Activities:
a: Decide whether each statement below agrees with the PSMA passage and answer yes or no, quoting the words from the passage that settle it. (i) Pomper's team was the first to use PSMA as a way to reach prostate cancer. (ii) The small molecule was first designed as an imaging agent. (iii) Pomper prefers antibodies for therapy.
b: According to the PSMA passage, in what year did scientists link an antibody to PSMA and use SPECT imaging to see hidden prostate cancer cells?
c: Write a continuation of the PSMA passage, starting right after its final sentence.

Exercise passage:
---*---

It’s a tiny version of a heat-seaking missile – except the target locked onto by this particular missile is PSMA (prostatespecific membrane antigen), which sits on the surface of prostate cancer cells. The weapon itself is a small molecule, originally designed as a PSMA-based imaging agent by a team led by Martin Pomper, M.D., Ph.D., and scientists are still discovering what it can do. When linked to a radioactive dye, it can show on a PET scan where small bits of cancer are hiding, and when paired with a radiopharmaceutical agent, it can kill those pockets of cancer and potentially even stop metastatic disease.
“We started working on PSMA-based imaging agents back in the late 1990s,” says Pomper, the Henry N. Wagner, Jr., Professor and Director of the Division of Nuclear Medicine and Molecular Imaging. Pomper’s team was not the first to try to harness PSMA as a way to get to prostate cancer; in 1996, scientists linked an antibody to PSMA and used SPECT imaging to see hidden prostate cancer cells. But success was limited. Antibodies are cumbersome; it takes several days from the time they are administered until they clear the bloodstream and reach the target cells. “We prefer not to use antibodies,” Pomper explains. “We want to be able to scan within an hour or so after injection. We prefer the small molecules for therapy, too, and this is where the field seems to be moving.”

---*---

Supplied records:
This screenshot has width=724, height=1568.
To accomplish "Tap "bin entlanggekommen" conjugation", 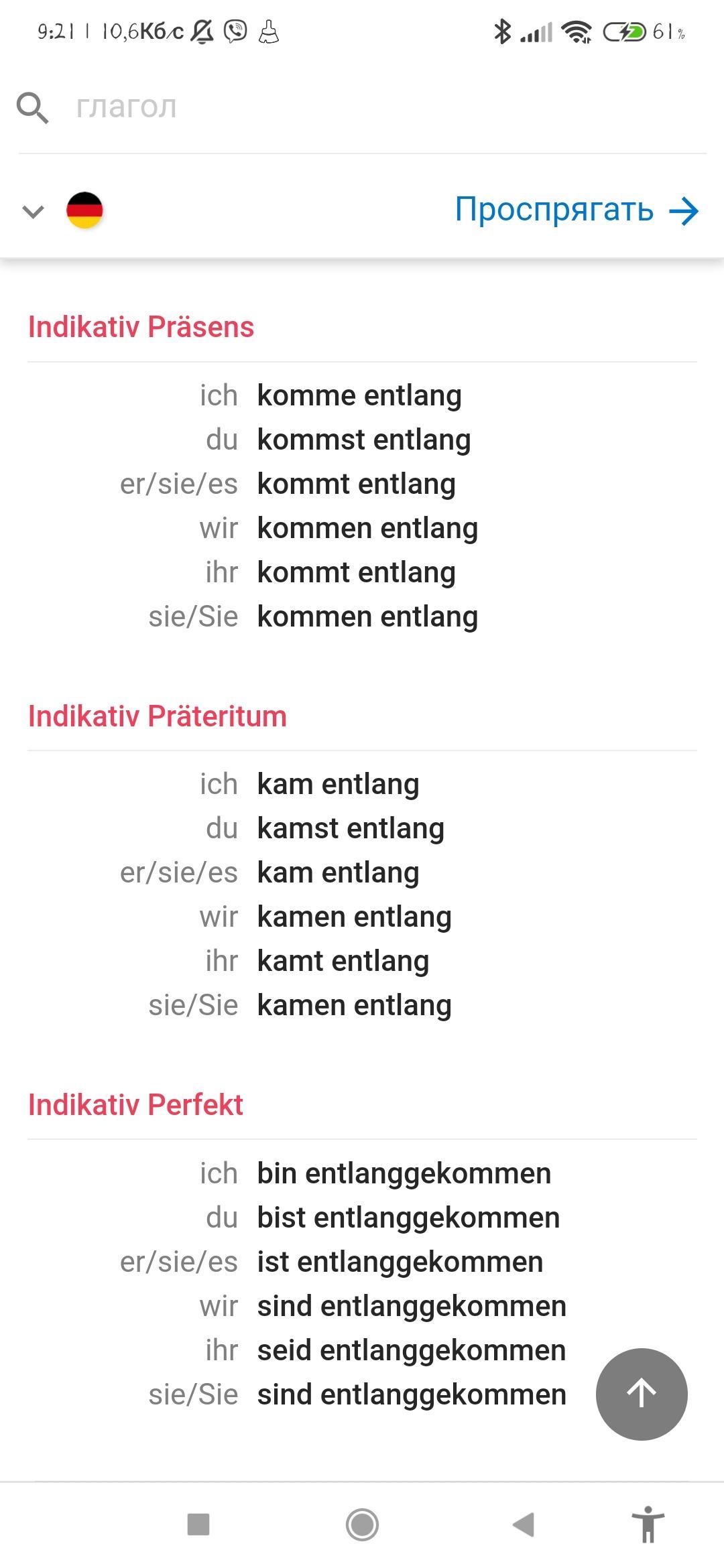I will tap(404, 1173).
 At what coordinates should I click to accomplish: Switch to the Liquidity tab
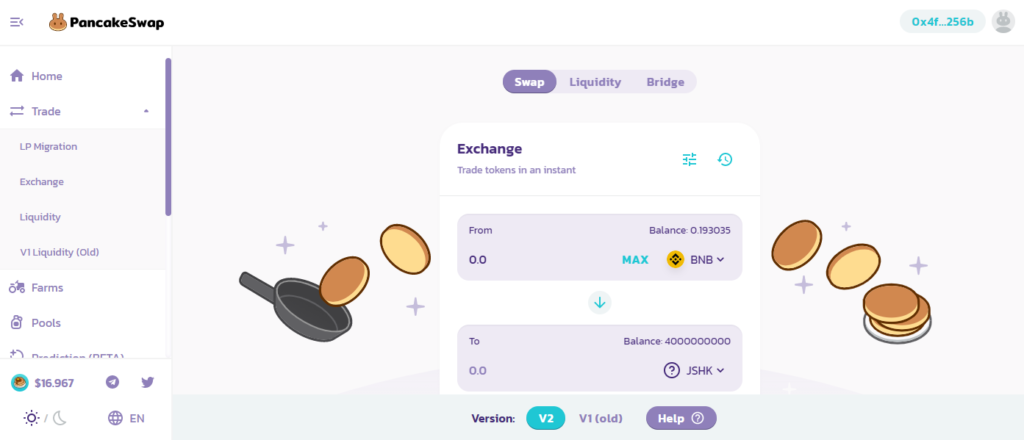tap(595, 82)
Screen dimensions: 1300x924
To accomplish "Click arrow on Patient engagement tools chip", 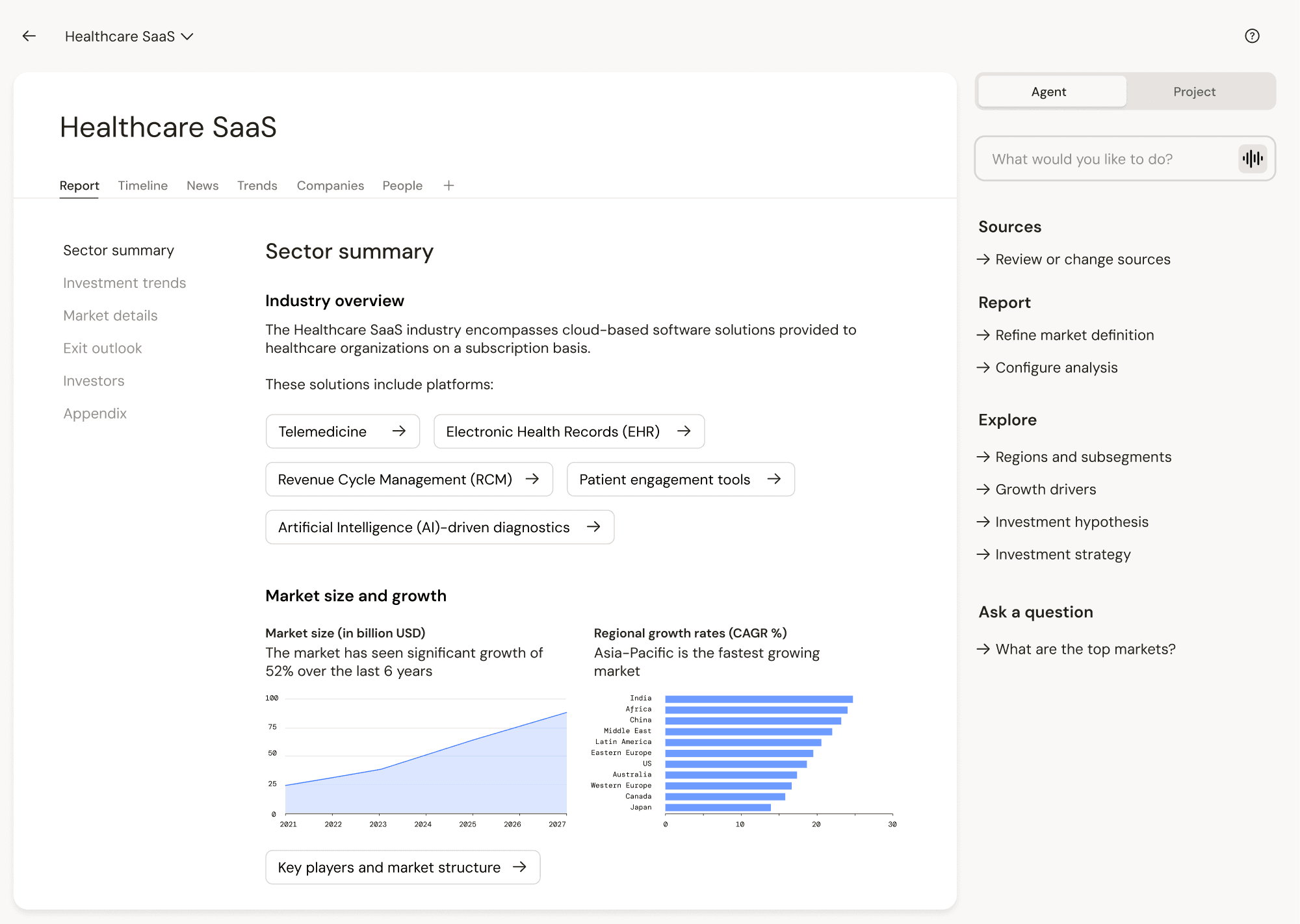I will click(x=774, y=479).
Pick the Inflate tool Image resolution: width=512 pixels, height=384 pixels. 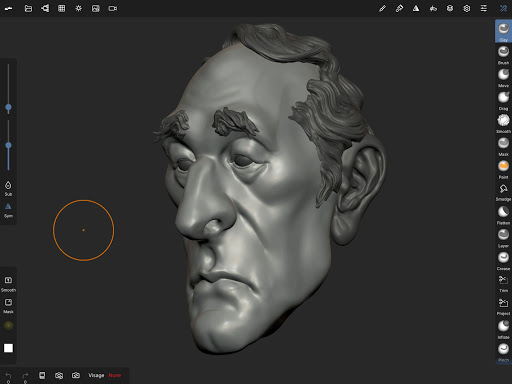tap(503, 329)
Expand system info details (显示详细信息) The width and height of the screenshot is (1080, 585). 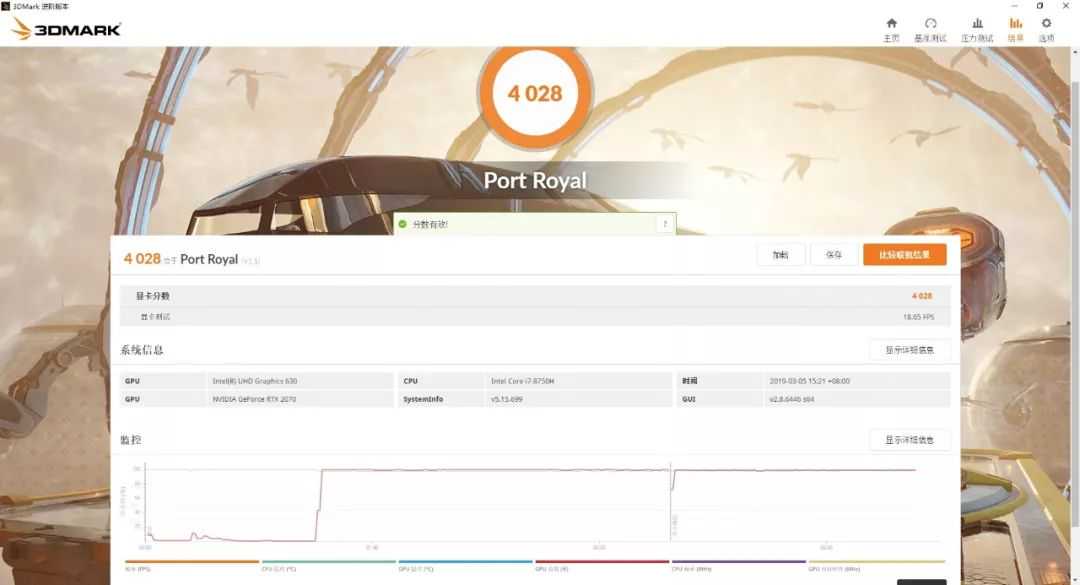click(x=909, y=350)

---*---

Exercise results:
a:
(i) No: "Pomper’s team was not the first to try to harness PSMA as a way to get to prostate cancer"
(ii) Yes: "originally designed as a PSMA-based imaging agent"
(iii) No: "We prefer the small molecules for therapy, too"

b: 1996

c:
Pomper should know; his versatile small molecule has galvanized the field of nuclear medicine. This molecule and its derivatives have generated huge interest worldwide – especially in Europe, where scientists have linked the small molecule to alpha- and beta-emitting particles and are reporting long-term remissions in some men with metastatic prostate cancer. Think of molecular LEGOS: “You just switch what’s attached to the small molecule, and you can go from imaging to irradiating the cancer – cancer you can’t even see, potentially. This would be impossible using external-beam radiation.”
German scientists, who were able to move right into using PSMA-targeted radiotherapy without the painstaking clinical trials required in the U.S., have even reported cures in a few men – but also some side effects, including the loss of the salivary gland, where some PSMA-bearing cells also live. That’s because, although scientists called it “prostate-specific,” PSMA is not solely confined to prostate cancer.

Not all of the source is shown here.